Сколько воспоминаний связано с “Горе от ума”! Мерещатся гимназические парты, учитель в грязном фраке с золотыми пуговицами, черная грифельная доска, захватанные гимназические книги с детскими нелепыми рисунками, точно иероглифами, на полях.
Вспоминаются утренние спектакли на праздниках в нашем дорогом седом Малом театре.

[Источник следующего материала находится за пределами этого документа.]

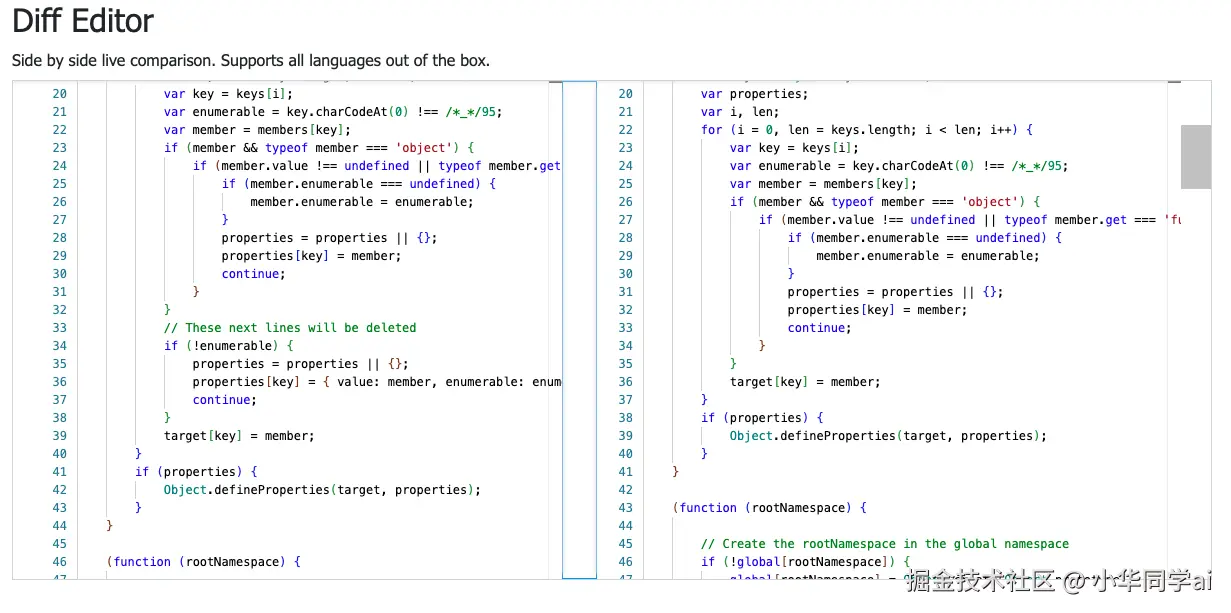
Task: Click the diff overview ruler between the editors
Action: (579, 330)
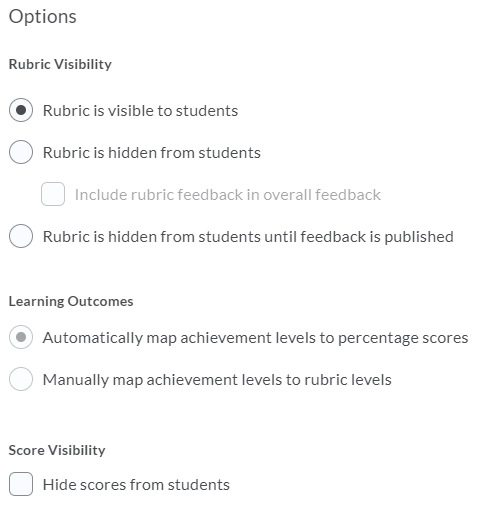Pick the 'Automatically map achievement levels' radio button

[x=21, y=337]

Люблю, люблю тебя, наивная прекрасная старина! Люблю тебя, моя Лиза, плутовочка с голубыми глазенками, в туфляшках на высоких каблуках! Милая француженка, субреточка, вострушка-щебетушка! Люблю и тебя, мой неугомонный скиталец Чацкий, оперный красавец с завитыми волосами, милы” театральный фат и Чайльд-Гарольд во фраке и бальных ботинках, прямо из дорожной кареты! Милая наивность! Люблю твое коленопреклонение Рауля де Нанси из “Гугенотов” перед Валентиной, графиней де Невер, с высоким до диезом 28!
Лица актеров вытягивались и принимали понемногу все более и более удивленное выражение.
— Что это, шутка?! Ирония?! Ораторский прием?! Доказательство от противного?! — говорили они друг другу.
А старый режиссер тем временем предавался апологии отживших традиций и казался серьезным и искренним.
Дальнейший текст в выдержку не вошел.